→ **DATASET EXTRACT**
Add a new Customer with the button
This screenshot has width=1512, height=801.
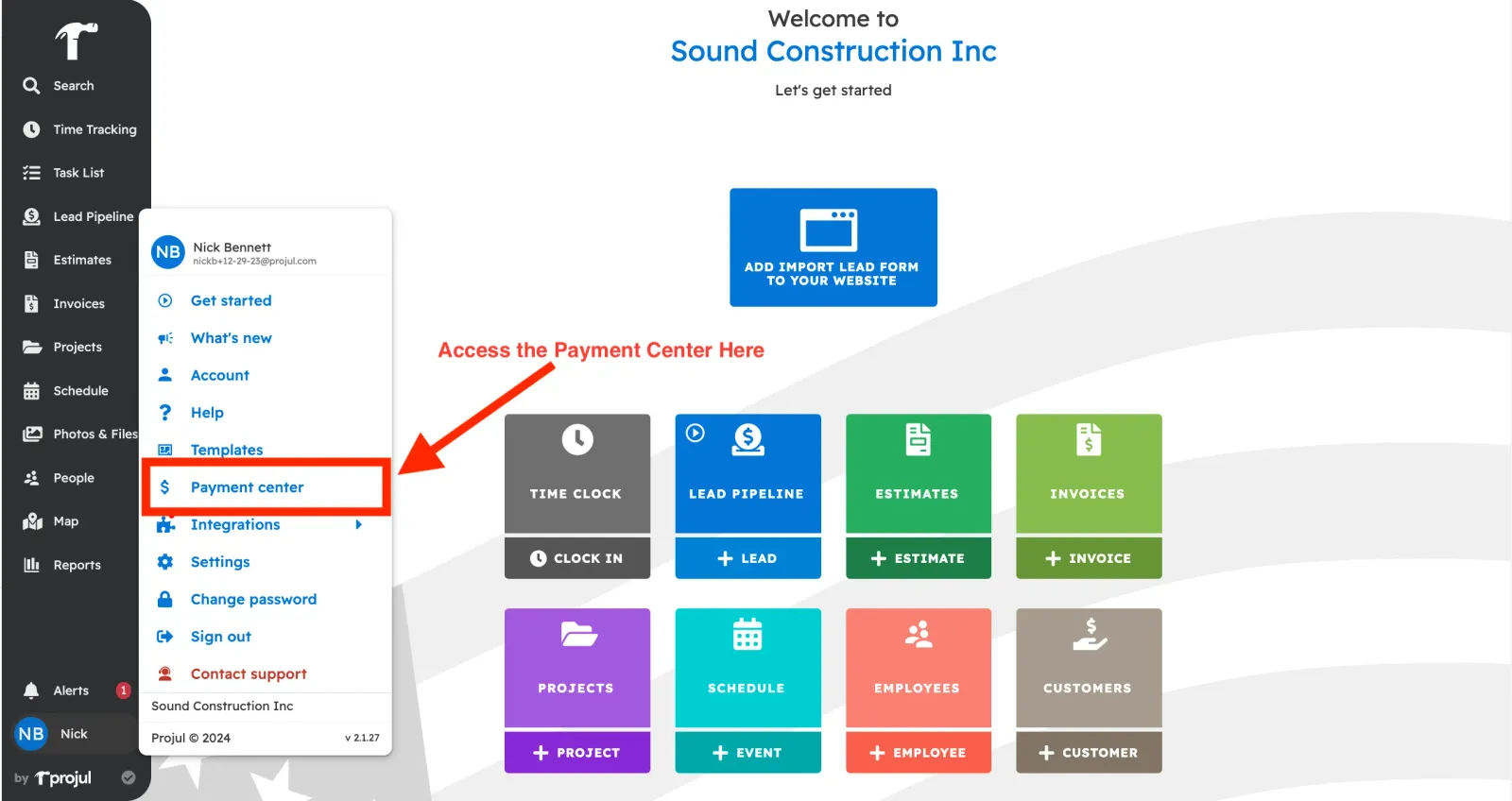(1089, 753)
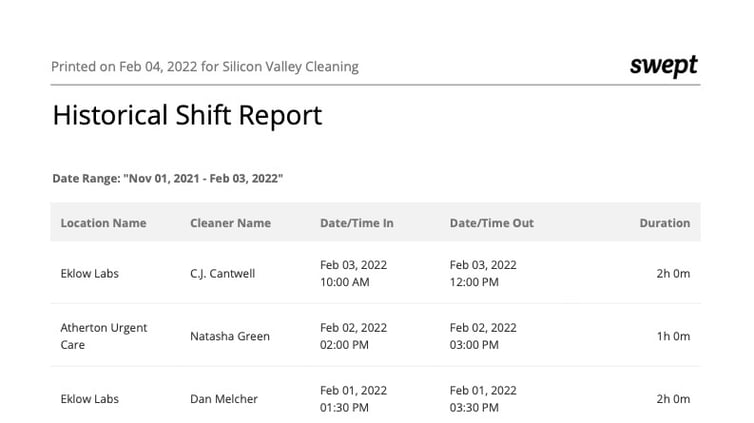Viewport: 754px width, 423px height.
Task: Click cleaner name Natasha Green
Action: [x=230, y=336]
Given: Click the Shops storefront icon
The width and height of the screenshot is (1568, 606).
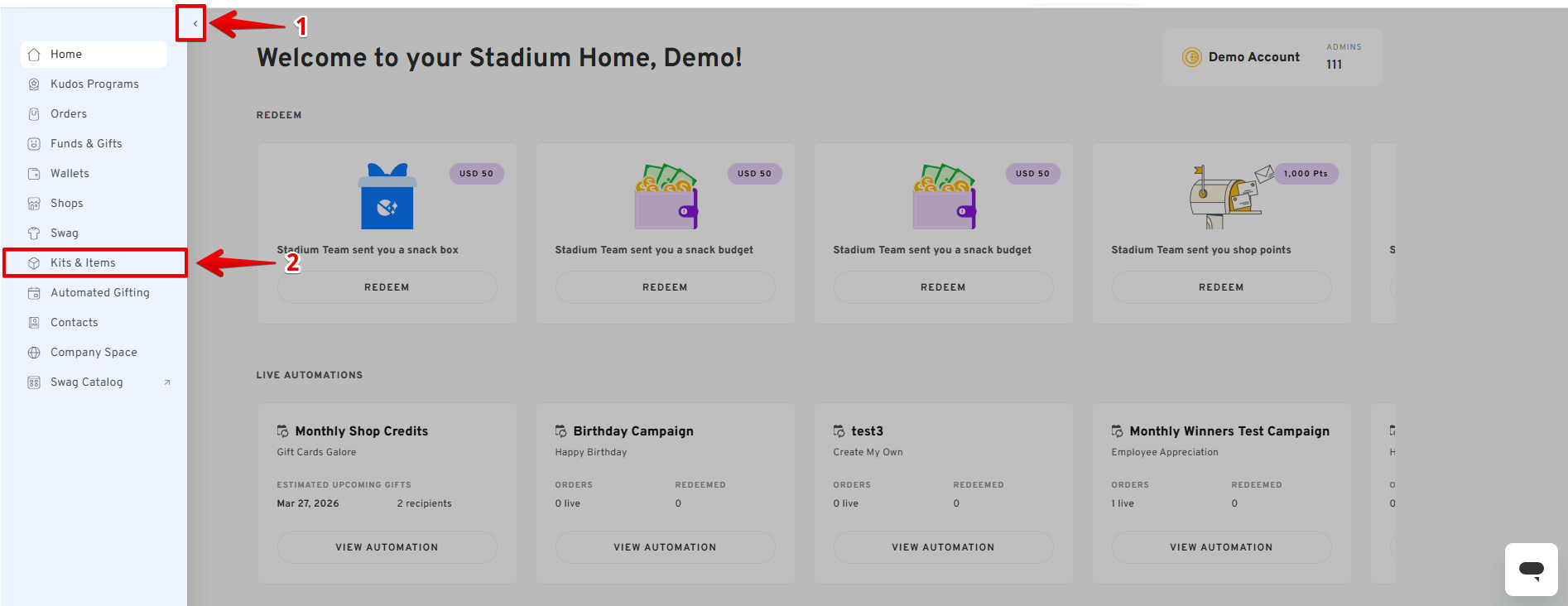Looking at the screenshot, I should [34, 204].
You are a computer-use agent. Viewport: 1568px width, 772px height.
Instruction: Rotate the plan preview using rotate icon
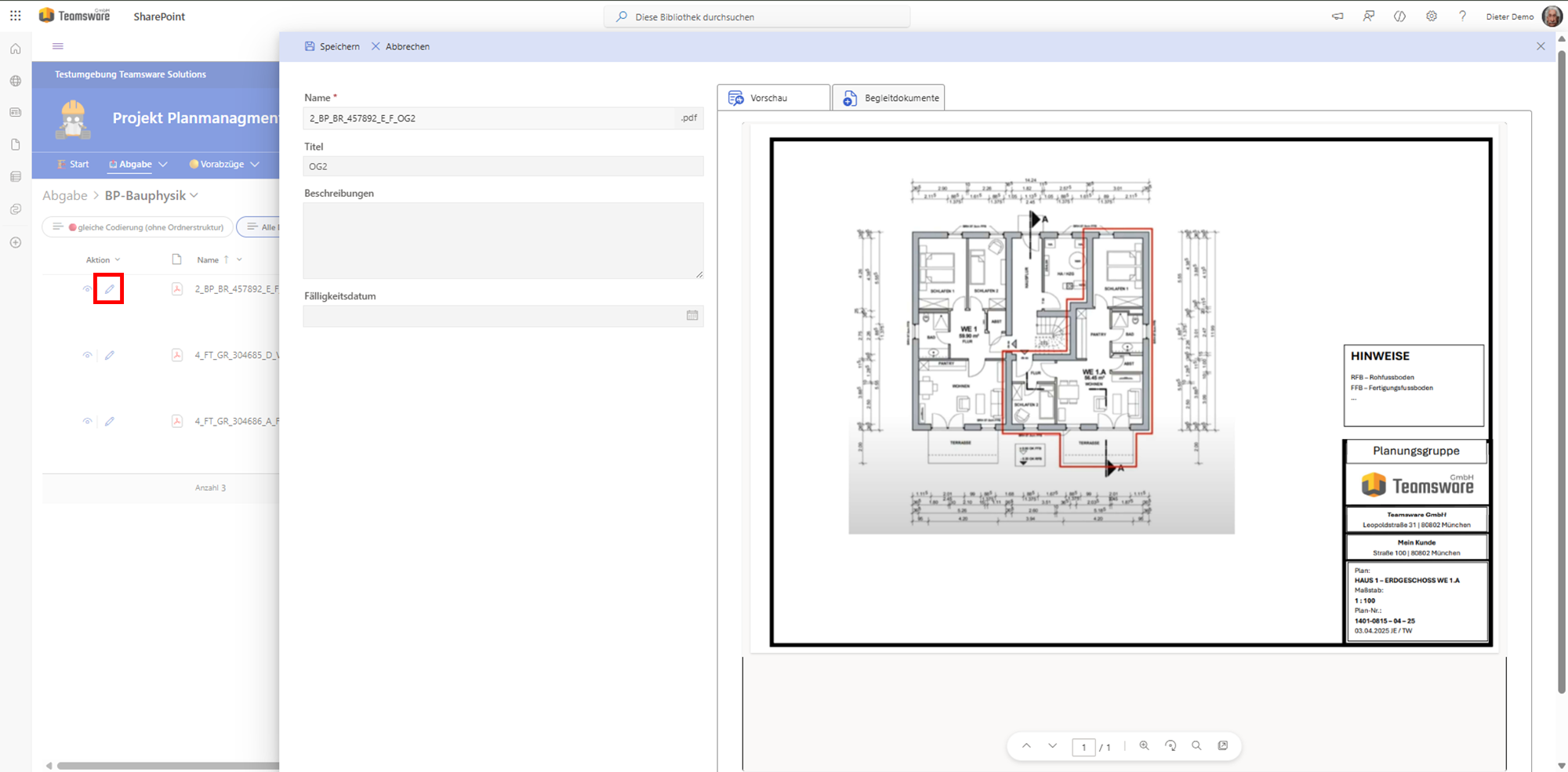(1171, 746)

→ **DIRECTIONS FOR THIS TASK**
Every entry above should come back exactly as written, except for its pictures.

→ **RESPONSE**
Add a new Customer with the button
This screenshot has width=1512, height=801.
(1089, 753)
Viewport: 754px width, 423px height.
Task: Click cleaner name Natasha Green
Action: [x=230, y=336]
Given: Click the Shops storefront icon
The width and height of the screenshot is (1568, 606).
Looking at the screenshot, I should [34, 204].
You are a computer-use agent. Viewport: 1568px width, 772px height.
Instruction: Rotate the plan preview using rotate icon
(1171, 746)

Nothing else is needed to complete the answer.